My inner freedo(o)m comes

My inner freedo(o)m comes

 

The title of this artwork "my inner freedo(o)m comes ", as you can see is a game of words...cause for me...to emancipate oneself from dogmas and ways of thinking which create and generate our society and our education is a harsh thing to do...Our society learn to us being pro- or anti- for everything...binary system which creates binary thinking, wrong and right, good and bad etc...and for me i think all this is of a much higher complexity...But exploring our own contradictions often makes us feel unsecure...cause we don't know were it might take us...and it often feels like a doom...

To end this explanation (once more, this is just my vision of it all, with all my subjectivity) we often look for outter freedom, wanting to change the world, to change the people..and all this kind of things...but at the end...we always come back to the same place...just like our society nowadays...and to me this is due to the fact people haven't realize how deeply they are moulded in a certain way when they are young, and that this is the only problem we have to deal with (inside of us)...cause inner freedom leads to outter freedom, but not the other way.

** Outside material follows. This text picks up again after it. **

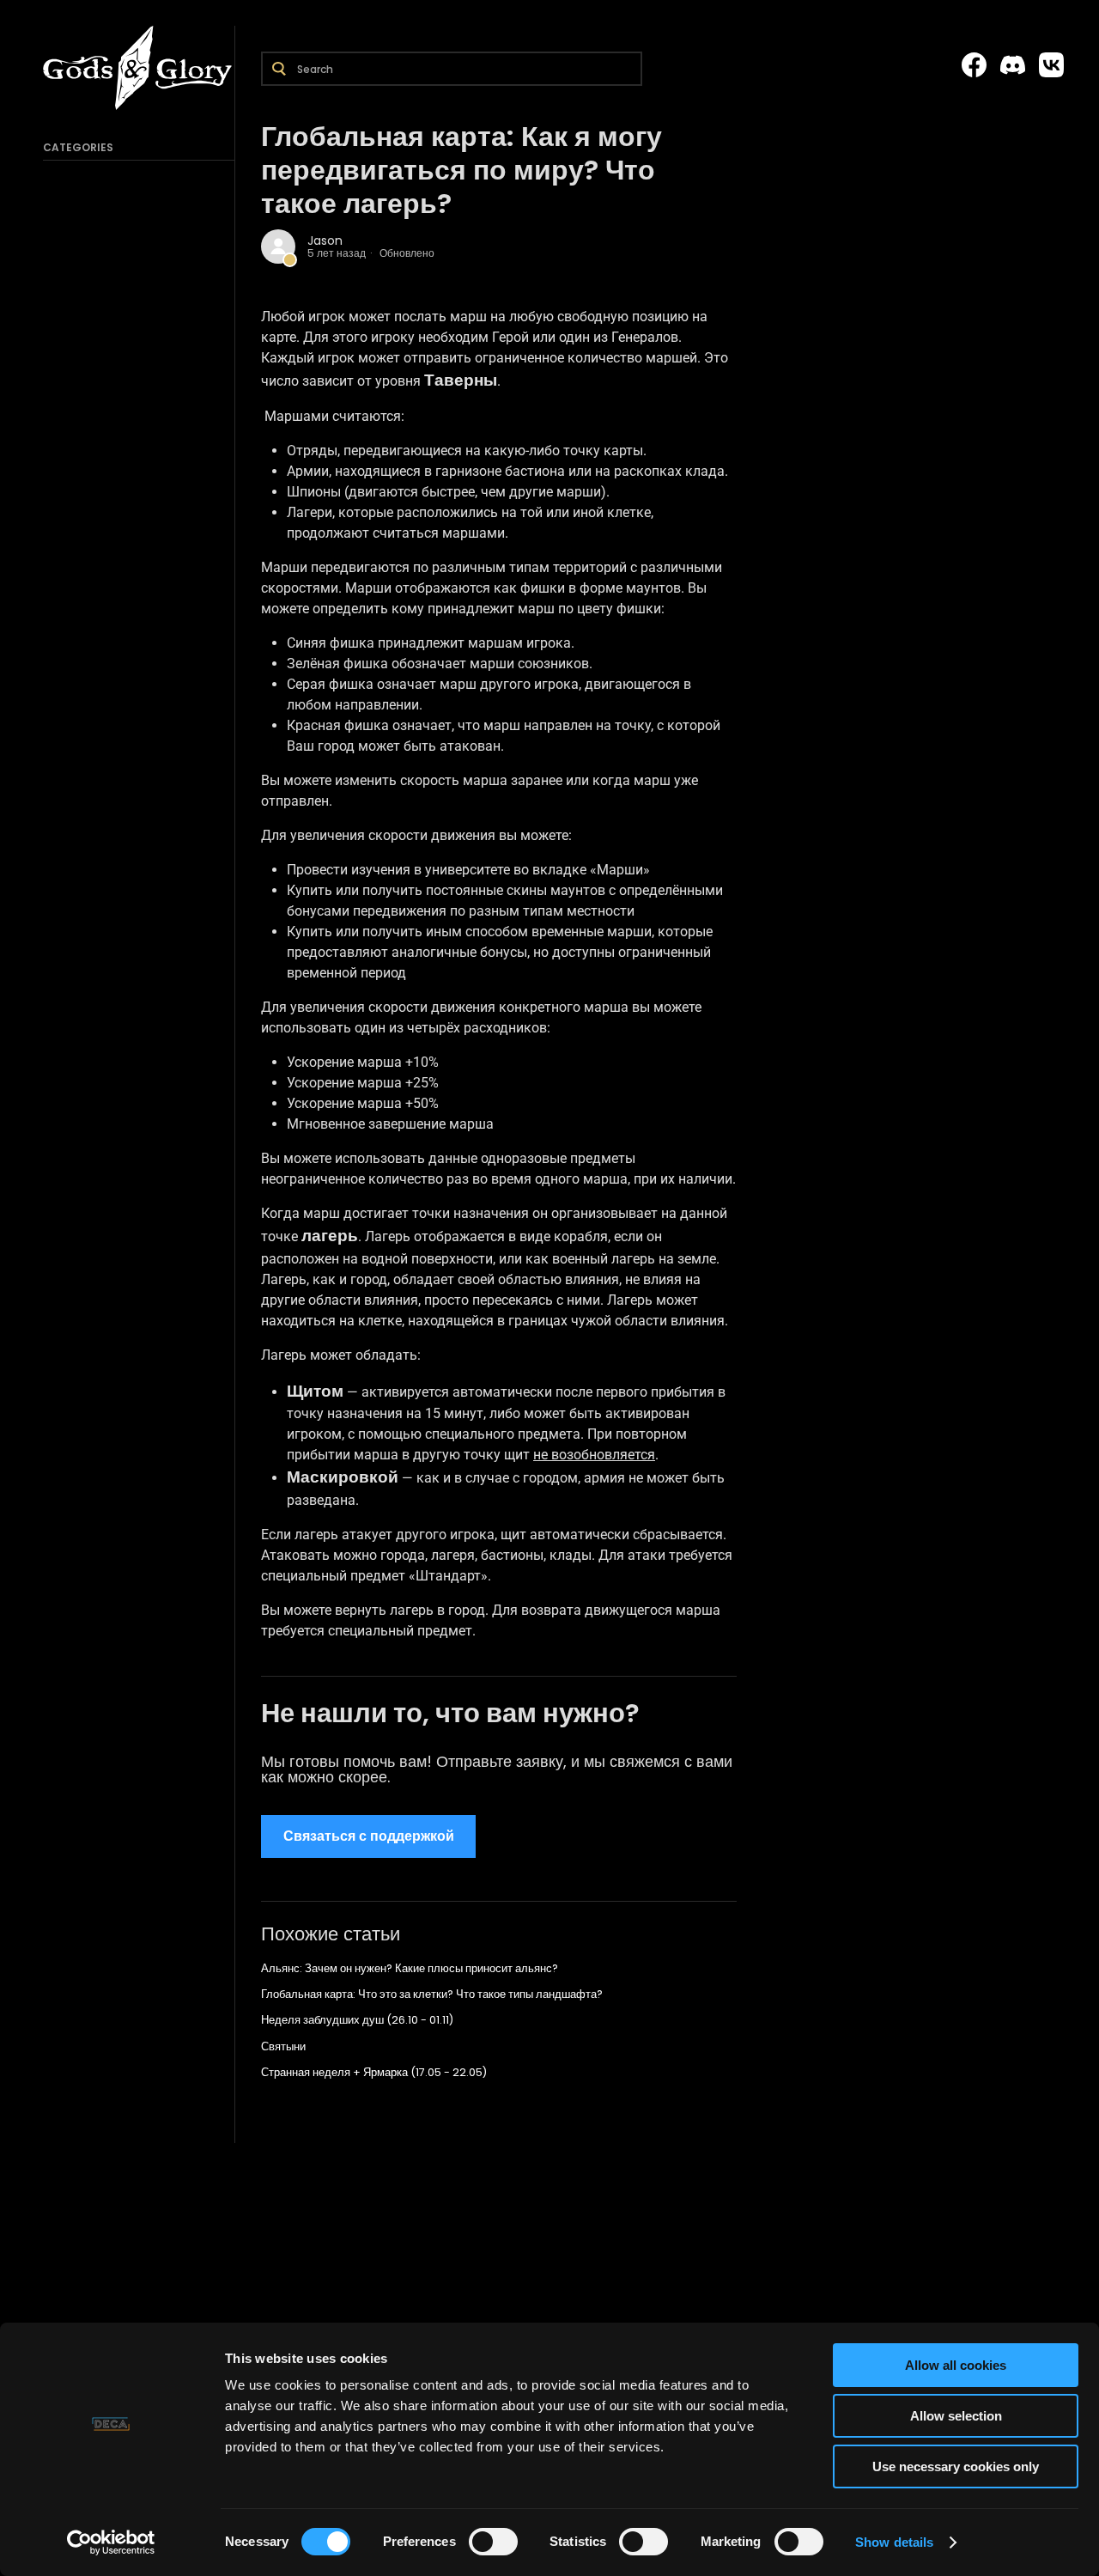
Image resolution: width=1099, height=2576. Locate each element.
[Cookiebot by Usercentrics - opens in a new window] (111, 2542)
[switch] (493, 2541)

Lucidity is, i think, THE tool we have to reach this Inner (and outter) freedom we want all...but the way is not easy...Here are some lyrics from the song "the death and resurrection show" by the band Killing Joke...i just cannot write better words..

 

Everything I'm taught, amounts to nought
Everything I learn, the fire shall burn
Notions of myself that when I'm not
Whoever I was is now lost
Illumination, illumination

Burn burn, burn brightly
Burn burn, burn white heat

 

Artist: Eric Cariou

  • ARTWORK INFO

    My inner freedo(o)m comes

  • ARTIST INFO

    Eric Cariou

    Born in 1972, in the city of Rouen in France, i have learned photography with my father when i was 15 years old, doing black and white photography at this time.

    For many years, i was just using it for holydays memories, but i was already at that time fascinated by the work on line and perspective.

    Ending art histories studies in 1998, i took a film several times without knowing it and so…was quite surprised to see the result…

    I decided to go on exploring this technic, as a pure hobby at the begining, during my travels in Egypt and in France.

    Sometimes, there is 1 hour between several shots on the same film, sometimes 6 months or more, never really knowing what’s on the film when i put it in my camera, just like a game..

    Years after years, the idea came to me to play with symetrical associations of the same cliche, finding there a way to create what i would call « autonomous zones of onirism ».

    At this time i was doing it without digital technics, not very easy, and quite unpredictable.

    Then, digital technic arrived…and made the thing much more easy to deal with, realising myself i could play in a thousand way with the same photography.

    At this time came to me the idea of creating graphical stories with each pictures, adding new levels of meaning to my artwork.

    My artwork is the result of coïncidences, mistakes which at the end are kind of revelations, opening new perspectives, never knowing exactly what i will find at the end.

    Just like life and dreams…and that’s why i go on working with the analogic technic…willing to control as less as possible of this creative process.

    Since few years, i begun to make design and fashion with Shopvida, a very rich and unique experience which takes me sometimes in deepest digital experimentations.

    And since few months now, after exploring landscapes and architecture, i have decided to enter the « human field », making three collaborations with different artists exploring jewlery, callygraphy and yoga…and i have many others projects in mind, book mixing my photographies and poetry of my own, mixing music with my art …and for the rest, futur will tell !

    To end this introduction to my work, i would say my art came to me naturally, years after years, always taking me to unexpected fields of experimentations, many wonderings...and wanderings…following my inner and outter life, guiding me sometimes, often making me loose my way to find a better way of creating…a better way of being…the essence of life i guess…Solve y coagula…The essence of life and art creation… ???